### THE PROBLEM
Report every line of the records below that includes the string "computer".

Screenshot grounding data
....................
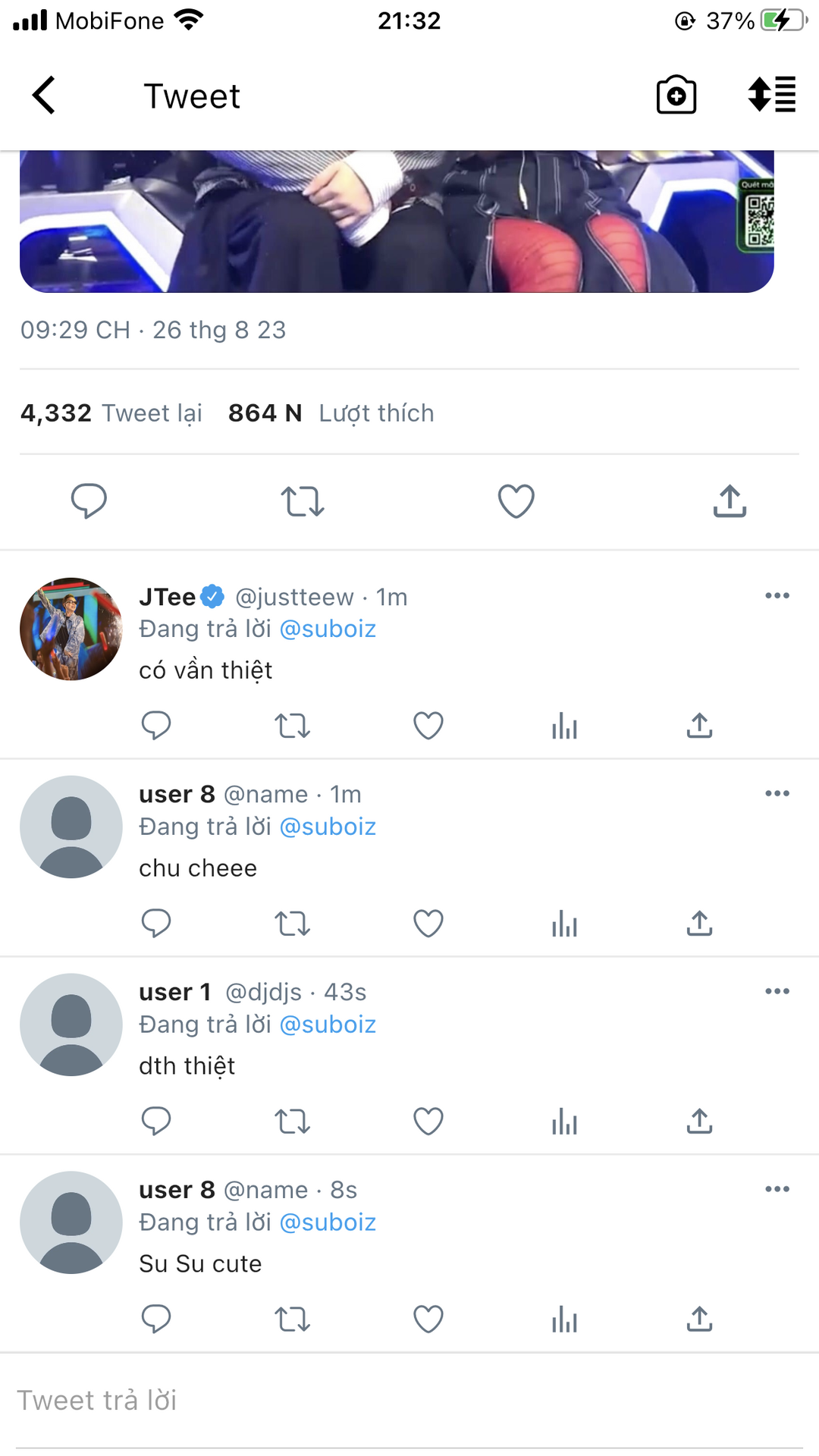Screen dimensions: 819x1456
Task: Like JTee's 'có vần thiệt' reply
Action: [428, 726]
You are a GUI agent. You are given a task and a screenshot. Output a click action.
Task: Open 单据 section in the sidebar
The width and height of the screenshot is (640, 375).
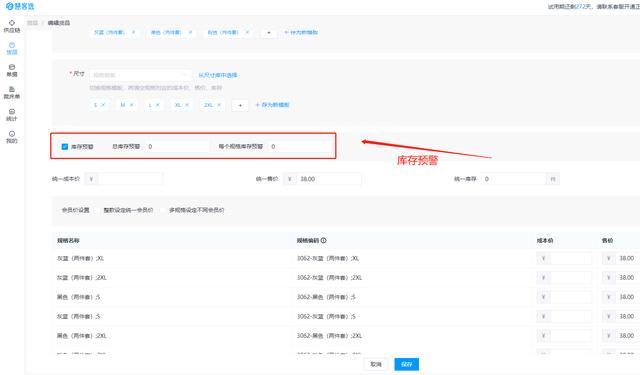pos(12,71)

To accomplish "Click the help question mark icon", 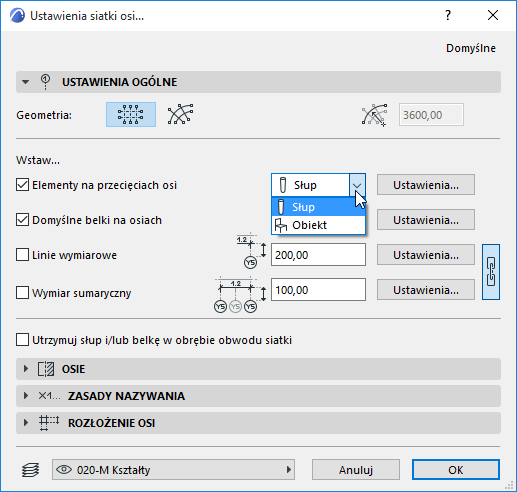I will pos(448,15).

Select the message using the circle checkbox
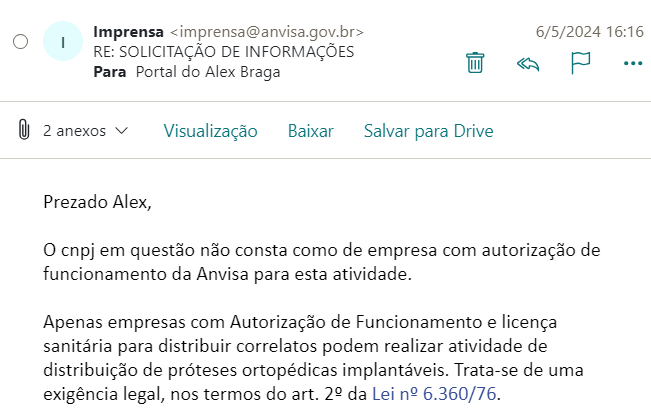tap(20, 42)
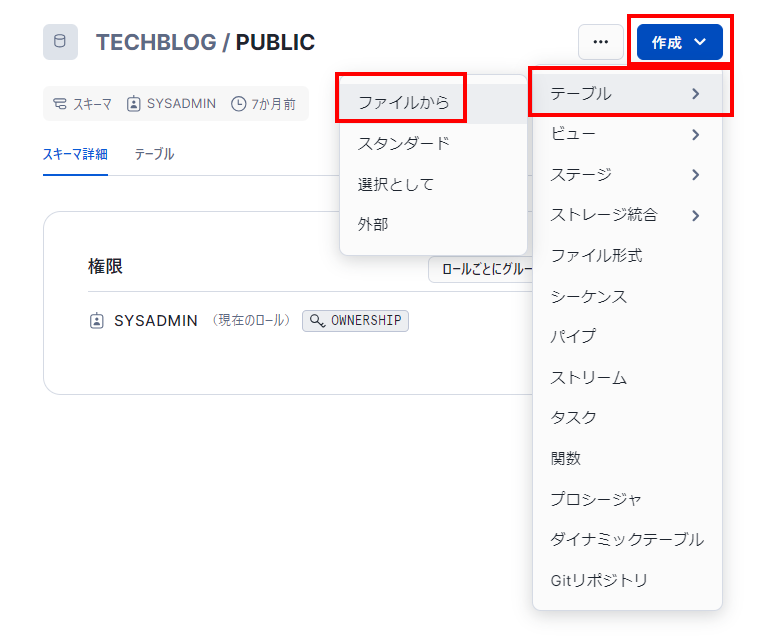Screen dimensions: 762x638
Task: Select ファイルから from table submenu
Action: 404,102
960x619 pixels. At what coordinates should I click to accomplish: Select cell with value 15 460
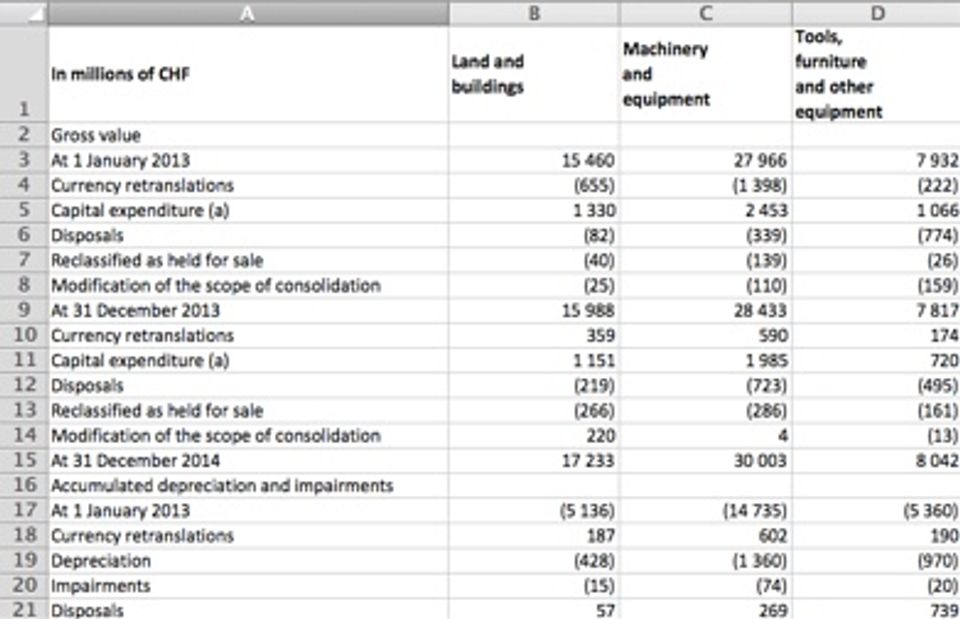click(x=534, y=160)
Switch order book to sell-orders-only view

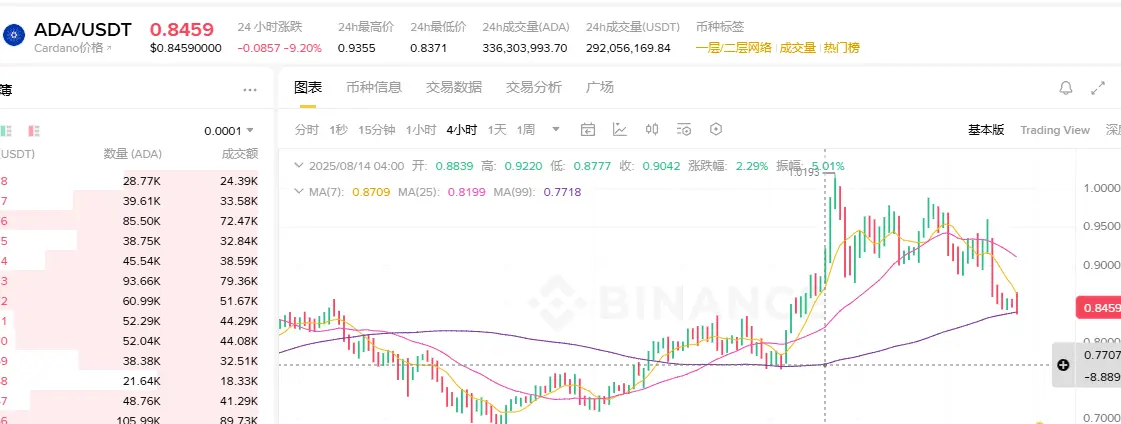click(x=34, y=131)
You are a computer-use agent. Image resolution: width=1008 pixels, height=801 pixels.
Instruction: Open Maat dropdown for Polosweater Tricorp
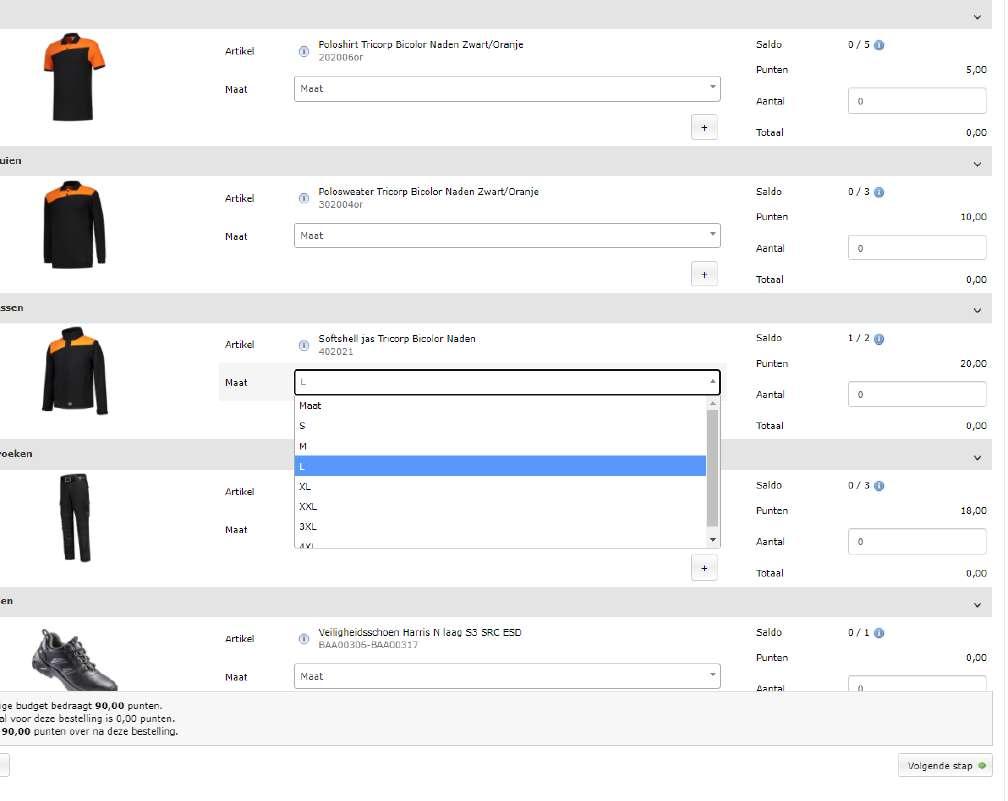tap(507, 236)
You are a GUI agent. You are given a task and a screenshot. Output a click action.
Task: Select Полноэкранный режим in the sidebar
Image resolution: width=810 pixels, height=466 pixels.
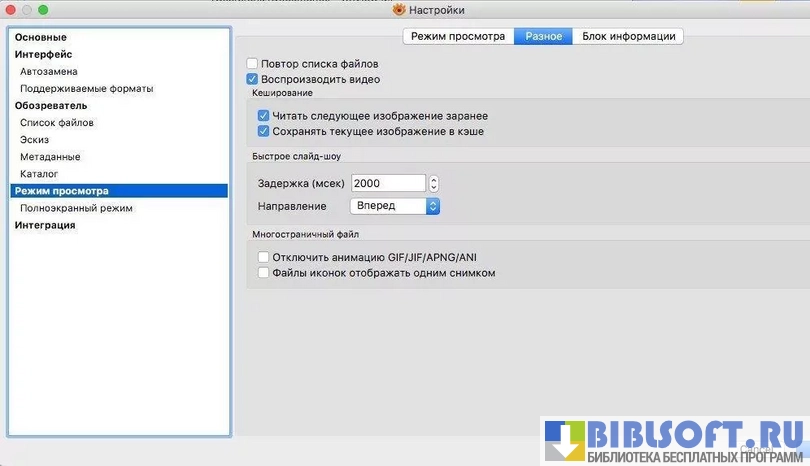(76, 208)
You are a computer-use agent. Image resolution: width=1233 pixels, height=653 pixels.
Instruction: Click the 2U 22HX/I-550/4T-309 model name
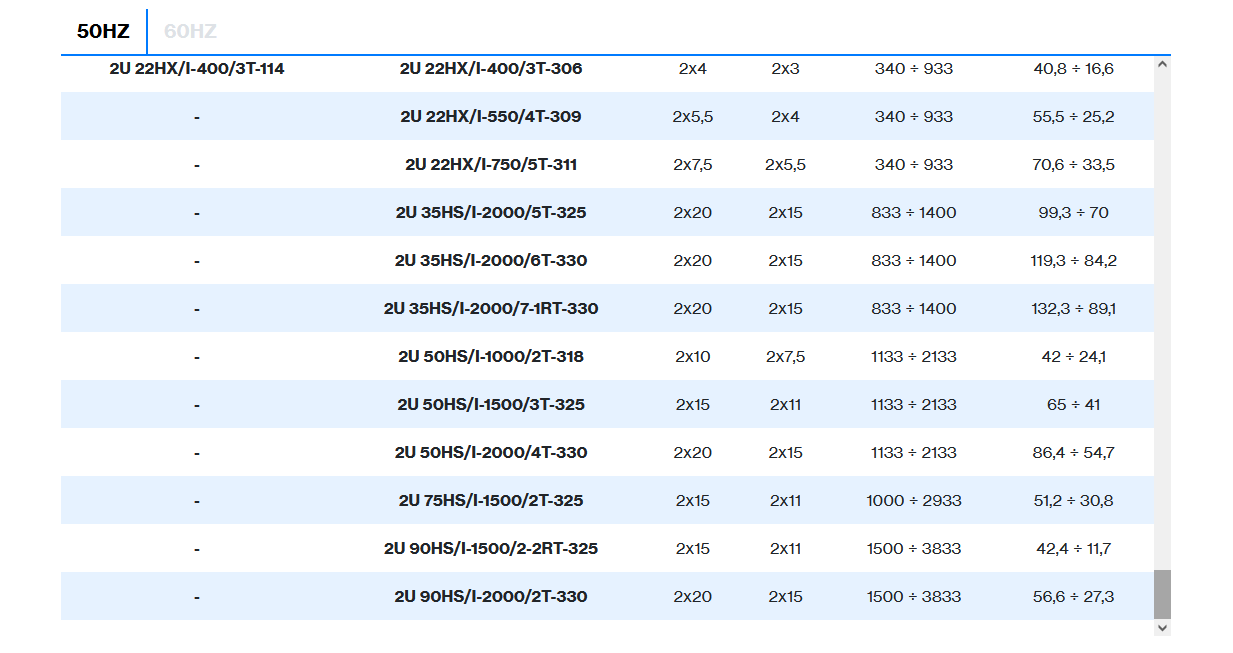pyautogui.click(x=491, y=117)
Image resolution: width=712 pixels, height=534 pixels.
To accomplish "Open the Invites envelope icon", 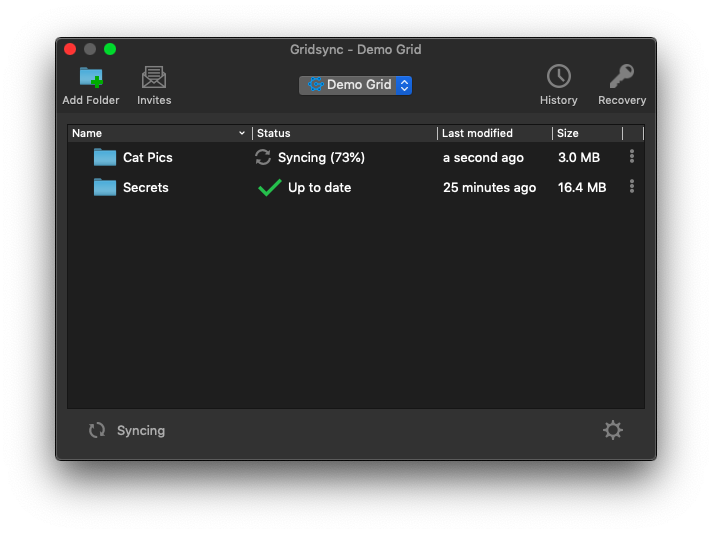I will click(154, 77).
....................
### PROBLEM SOLUTION
You are a computer-use agent. Image resolution: width=1008 pixels, height=801 pixels.
You are a computer-use agent. Image resolution: width=1233 pixels, height=653 pixels.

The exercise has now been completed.